■ Exercise goal ■
Render the records from the line containing "The width and height of the screenshot is (705, 728)." through the line containing "Looking at the screenshot, I should point(88,86)." as a JSON list of strings, one string per line, with blank lines left out.

■ Data for this task ■
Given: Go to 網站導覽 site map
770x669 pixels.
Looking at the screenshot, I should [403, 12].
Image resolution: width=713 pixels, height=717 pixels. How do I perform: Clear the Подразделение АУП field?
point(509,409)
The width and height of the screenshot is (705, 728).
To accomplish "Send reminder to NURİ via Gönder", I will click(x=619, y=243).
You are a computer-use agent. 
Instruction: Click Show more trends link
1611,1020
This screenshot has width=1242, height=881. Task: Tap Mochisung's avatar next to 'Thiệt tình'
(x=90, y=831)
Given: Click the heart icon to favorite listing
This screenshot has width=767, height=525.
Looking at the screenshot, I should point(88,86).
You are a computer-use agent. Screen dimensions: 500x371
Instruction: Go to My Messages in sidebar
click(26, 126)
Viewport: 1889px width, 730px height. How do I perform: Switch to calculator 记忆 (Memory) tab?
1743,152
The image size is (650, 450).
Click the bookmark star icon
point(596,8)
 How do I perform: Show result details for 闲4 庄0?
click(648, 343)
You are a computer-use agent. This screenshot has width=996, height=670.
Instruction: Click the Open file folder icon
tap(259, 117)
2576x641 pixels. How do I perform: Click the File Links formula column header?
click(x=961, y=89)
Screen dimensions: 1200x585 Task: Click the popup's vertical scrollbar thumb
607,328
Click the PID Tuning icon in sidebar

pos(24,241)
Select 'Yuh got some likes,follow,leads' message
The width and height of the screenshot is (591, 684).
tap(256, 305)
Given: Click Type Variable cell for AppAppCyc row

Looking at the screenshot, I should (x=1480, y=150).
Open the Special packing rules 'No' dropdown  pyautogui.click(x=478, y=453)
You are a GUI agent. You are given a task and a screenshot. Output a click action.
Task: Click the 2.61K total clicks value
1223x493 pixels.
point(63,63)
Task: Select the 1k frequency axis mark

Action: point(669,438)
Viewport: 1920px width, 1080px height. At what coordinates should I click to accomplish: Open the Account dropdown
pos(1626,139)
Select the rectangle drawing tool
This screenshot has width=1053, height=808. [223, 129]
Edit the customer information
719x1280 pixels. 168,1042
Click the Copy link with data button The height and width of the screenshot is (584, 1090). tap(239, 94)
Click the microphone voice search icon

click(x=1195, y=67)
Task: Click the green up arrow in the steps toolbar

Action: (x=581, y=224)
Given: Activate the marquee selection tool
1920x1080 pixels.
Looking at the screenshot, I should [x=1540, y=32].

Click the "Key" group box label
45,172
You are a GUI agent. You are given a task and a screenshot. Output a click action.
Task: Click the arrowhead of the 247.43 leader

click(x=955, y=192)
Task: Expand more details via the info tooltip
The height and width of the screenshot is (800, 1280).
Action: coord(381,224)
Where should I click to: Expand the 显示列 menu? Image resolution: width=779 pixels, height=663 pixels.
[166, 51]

■ Full response ■
[
  "The width and height of the screenshot is (705, 728).",
  "To accomplish \"Send reminder to NURİ via Gönder\", I will click(x=619, y=243).",
  "You are a computer-use agent. ",
  "Instruction: Click Show more trends link",
  "1611,1020",
  "This screenshot has width=1242, height=881. Task: Tap Mochisung's avatar next to 'Thiệt tình'",
  "(x=90, y=831)",
  "Given: Click the heart icon to favorite listing",
  "This screenshot has width=767, height=525.",
  "Looking at the screenshot, I should point(88,86)."
]